Per-Cluster ArgoCD (Isolated)
For compliance-heavy environments (finance, healthcare), run ArgoCD in each cluster:
Cluster A (PCI): ArgoCD instance A --> Cluster A only
Cluster B (Prod): ArgoCD instance B --> Cluster B only
Cluster C (Dev): ArgoCD instance C --> Cluster C only
Each ArgoCD instance has its own RBAC, audit logs, and sync policies. Cross-cluster changes require separate PRs.
Sync Strategies for Zero-Downtime Deployments
Automated Sync with Prune
The most common strategy: ArgoCD syncs automatically and removes resources not in Git:
argocd app set api-server --sync-policy automated --auto-prune --self-heal
Risk: A malformed git push can delete production resources. Mitigate with:
argocd app set api-server --sync-policy automated \
--auto-prune --self-heal --sync-option PrunePropagationPolicy=foreground
Blue-Green and Canary Deployments
ArgoCD Rollouts extend ArgoCD with progressive delivery:
apiVersion: argoproj.io/v1alpha1
kind: Rollout
metadata:
name: api-server
spec:
strategy:
blueGreen:
activeService: api-server-active
previewService: api-server-preview
autoPromotionEnabled: false
template:
metadata:
labels:
app: api-server
spec:
containers:
- name: api-server
image: myapp:{{ .Values.image.tag }}
On update, ArgoCD Rollouts creates a preview environment, runs smoke tests, and waits for manual approval before switching traffic.

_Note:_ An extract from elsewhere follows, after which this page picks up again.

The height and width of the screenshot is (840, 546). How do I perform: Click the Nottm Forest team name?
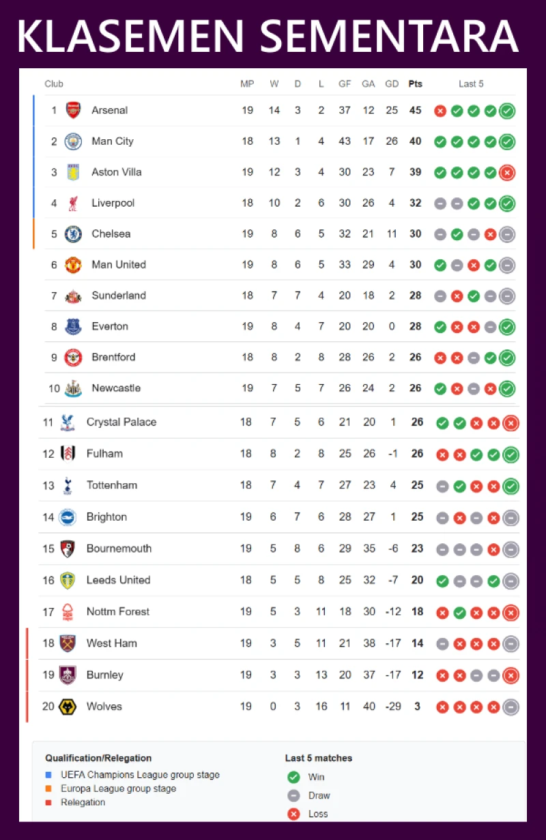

Sync Waves for Dependency Ordering
Control the order resources are applied:
apiVersion: apps/v1
kind: Deployment
metadata:
annotations:
argocd.argoproj.io/sync-wave: "5"
| Wave | Resources | Reason |
|---|---|---|
| -5 | CRDs | Must exist before everything |
| 0 | Namespaces, NetworkPolicies | Foundation |
| 5 | Databases, ConfigMaps | Services depend on these |
| 10 | Deployments, Services | Main workloads |
| 15 | Ingress, ServiceMonitors | External access and monitoring |
ArgoCD applies wave -5 first, waits until all resources are healthy, then moves to wave 0, and so on.
RBAC and Multi-Team Access
For organizations with multiple teams sharing ArgoCD:
# argocd-rbac-cm.yaml
apiVersion: v1
kind: ConfigMap
metadata:
name: argocd-rbac-cm
namespace: argocd
data:
policy.csv: |
# Platform team: full admin access
g, platform-team, role:admin
# Backend team: manage their own apps only
p, role:backend-team, applications, get, backend/*, allow
p, role:backend-team, applications, sync, backend/*, allow
p, role:backend-team, applications, create, backend/*, allow
g, backend-team, role:backend-team
# Read-only for QA
p, role:qa, applications, get, *, allow
p, role:qa, clusters, get, *, allow
g, qa-team, role:qa
SSO integration with OIDC:
# argocd-cm.yaml
data:
oidc.config: |
name: Okta
issuer: https://company.okta.com
clientID: $ARGOCD_OIDC_CLIENT_ID
clientSecret: $ARGOCD_OIDC_CLIENT_SECRET
requestedScopes: ['openid', 'profile', 'email', 'groups']
requestedIDTokenClaims: {'groups': {'essential': true}}
Now developers authenticate with their SSO and see only the applications they own.
ArgoCD Config Management Plugins (CMP)
For non-Helm deployments, use CMPs to support any templating tool:
apiVersion: v1
kind: ConfigMap
metadata:
name: argocd-cm
namespace: argocd
data:
configManagementPlugins: |
- name: kustomize-with-helm
generate:
command: ["sh", "-c", "kustomize build --enable-helm ."]
Now ArgoCD can render Kustomize overlays that use Helm charts inside, combining the best of both tools.
Conclusion
ArgoCD transforms Kubernetes deployments from imperative kubectl apply to declarative Git-based reconciliation. The key production patterns: App of Apps for scale, external secrets for security, selfHeal for enforcement, and Argo Rollouts for progressive delivery.
Start simple: one Application, manual sync. Then graduate to App of Apps with automated sync in staging. Add secrets management before production. Finally, layer progressive delivery when zero-downtime deployments matter.
The goal isn't just GitOps—it's making deployments boring, predictable, and reversible.